The input is now sharper. The next prompt is built for what happens after Claude answers.
Agreement is the default posture of most AI tools. It's also, Chris AI Studio argues, the least useful one.
His fix is a second prompt — what he calls the Blind Spot Challenge — fired after Claude delivers its initial output:
"Be my sparring partner. Identify my blind spots, risks, and assumptions."
The prompt switches Claude out of helpful-assistant mode and into critic mode. Applied to the same small-business-leads app, the author lists the kind of pushback the model produces. Finding leads isn't the hard part: any freelancer can search "dentists in Phoenix" and pull a list. And if hyper-local SMB data were as valuable as the founder assumes, a well-funded incumbent like Apollo — which has raised hundreds of millions — would have already built it.
"The faster you find the holes," he writes, "the faster you build something that holds."
He recommends running the Blind Spot Challenge after every major Claude output: business plans, content strategies, positioning frameworks. The sharpening, he argues, is cumulative.
But the input is sharper. The critique is sharper. The session itself, by default, still vanishes when the tab closes. The third prompt is the one that keeps it.
Every productive Claude chat, Chris AI Studio writes, contains a workflow worth keeping. Most users rebuild that workflow from scratch every new session — re-explaining their preferences, their context, their working style, every time.
The third prompt fixes that:
"Create a reusable skill based on this chat."
Claude responds, the author writes, by packaging the session into one or more skill files. From his business-validation session, the system might generate a "validate business idea" skill — the clarifying-questions flow, a research structure, and an output format bundled together — plus a separate "sparring partner" skill triggered by phrases like "challenge my thinking" or "identify my blind spots."

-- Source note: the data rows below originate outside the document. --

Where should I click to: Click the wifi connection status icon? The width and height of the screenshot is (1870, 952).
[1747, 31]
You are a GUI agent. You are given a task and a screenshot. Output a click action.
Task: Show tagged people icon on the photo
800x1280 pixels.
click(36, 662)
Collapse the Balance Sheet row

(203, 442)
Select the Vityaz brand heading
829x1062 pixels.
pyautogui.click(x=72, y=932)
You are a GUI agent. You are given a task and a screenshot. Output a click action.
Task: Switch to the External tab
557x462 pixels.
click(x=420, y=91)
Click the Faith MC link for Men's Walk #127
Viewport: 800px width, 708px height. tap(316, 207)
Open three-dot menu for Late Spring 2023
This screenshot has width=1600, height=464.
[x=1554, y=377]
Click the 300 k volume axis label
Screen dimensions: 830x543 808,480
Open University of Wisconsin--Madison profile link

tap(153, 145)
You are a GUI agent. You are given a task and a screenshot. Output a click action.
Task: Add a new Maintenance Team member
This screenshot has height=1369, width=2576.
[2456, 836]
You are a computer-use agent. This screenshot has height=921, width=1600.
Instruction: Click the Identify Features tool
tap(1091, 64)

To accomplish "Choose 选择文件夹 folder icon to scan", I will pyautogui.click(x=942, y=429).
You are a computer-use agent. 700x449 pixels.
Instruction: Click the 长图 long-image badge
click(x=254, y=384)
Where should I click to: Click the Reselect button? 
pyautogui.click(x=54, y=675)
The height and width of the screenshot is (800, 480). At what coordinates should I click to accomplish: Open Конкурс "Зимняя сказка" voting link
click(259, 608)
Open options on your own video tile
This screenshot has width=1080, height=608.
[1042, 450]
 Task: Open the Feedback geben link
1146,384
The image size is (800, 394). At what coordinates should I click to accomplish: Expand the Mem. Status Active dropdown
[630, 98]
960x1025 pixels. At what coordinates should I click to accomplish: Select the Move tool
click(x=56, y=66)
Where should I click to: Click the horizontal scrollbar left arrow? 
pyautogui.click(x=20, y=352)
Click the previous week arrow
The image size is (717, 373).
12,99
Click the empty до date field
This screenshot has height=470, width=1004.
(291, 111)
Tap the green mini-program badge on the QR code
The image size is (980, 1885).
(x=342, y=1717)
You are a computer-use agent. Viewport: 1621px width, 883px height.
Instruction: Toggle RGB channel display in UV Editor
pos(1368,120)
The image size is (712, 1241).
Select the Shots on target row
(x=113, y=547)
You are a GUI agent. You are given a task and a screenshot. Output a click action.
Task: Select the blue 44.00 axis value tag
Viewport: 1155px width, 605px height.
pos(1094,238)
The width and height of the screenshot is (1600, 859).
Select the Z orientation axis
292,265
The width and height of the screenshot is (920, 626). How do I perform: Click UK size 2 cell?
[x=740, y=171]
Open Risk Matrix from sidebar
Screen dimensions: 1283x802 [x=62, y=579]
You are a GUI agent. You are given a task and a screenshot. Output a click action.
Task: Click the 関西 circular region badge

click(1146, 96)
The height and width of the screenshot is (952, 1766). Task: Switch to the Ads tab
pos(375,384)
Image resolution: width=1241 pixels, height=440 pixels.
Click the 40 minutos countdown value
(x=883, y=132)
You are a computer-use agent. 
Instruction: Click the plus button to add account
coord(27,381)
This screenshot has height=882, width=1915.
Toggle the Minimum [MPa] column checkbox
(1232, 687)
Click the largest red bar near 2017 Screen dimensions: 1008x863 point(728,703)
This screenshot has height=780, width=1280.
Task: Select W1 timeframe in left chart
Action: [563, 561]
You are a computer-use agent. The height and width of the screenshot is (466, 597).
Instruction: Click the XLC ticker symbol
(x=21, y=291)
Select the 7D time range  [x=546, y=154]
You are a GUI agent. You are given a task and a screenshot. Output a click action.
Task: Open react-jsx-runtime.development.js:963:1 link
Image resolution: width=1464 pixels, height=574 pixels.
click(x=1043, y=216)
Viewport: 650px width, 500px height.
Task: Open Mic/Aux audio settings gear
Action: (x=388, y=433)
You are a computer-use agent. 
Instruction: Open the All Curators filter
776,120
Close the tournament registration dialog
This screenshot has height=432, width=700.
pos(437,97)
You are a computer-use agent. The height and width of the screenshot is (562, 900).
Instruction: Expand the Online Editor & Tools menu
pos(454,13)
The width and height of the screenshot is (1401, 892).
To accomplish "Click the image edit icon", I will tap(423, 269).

Saved skills work two ways. A user can type "/" to surface a menu of available skills and pick one manually, or simply describe the task naturally and let Claude recognize when to apply them.
The author shows what that looks like in practice. Run the "validate business idea" skill on a new concept — AI training for companies that want to use Claude Co-Work — answer the clarifying questions, then trigger the sparring partner, and the response, he says, lands like this:
"Your biggest competitor is Anthropic itself — they give away this education for free. Your edge needs to be the live, applied, hands-on channel."
That, Chris AI Studio writes, is the kind of output that actually changes a decision. His procedural pro-tip: review and update the skills every three or four productive sessions. They compound with refinement.
The three techniques work on Claude Desktop, claude.ai, and Chat mode. The author says they can be applied in any order, on any project. But the cumulative argument is not really about flexibility.
It's about discipline.
What he is describing is not prompt engineering in the conventional sense — no syntax tricks, no role-play scaffolding, no jailbreak workarounds. It is a working method. Front-load with questions. Pressure-test the answer. Save the workflow.
Apply it consistently enough, and the model becomes a different tool over time. Which suggests the meaningful divide between Claude users is no longer about who knows the cleverest prompt. It is about who runs the same three prompts long enough for them to compound.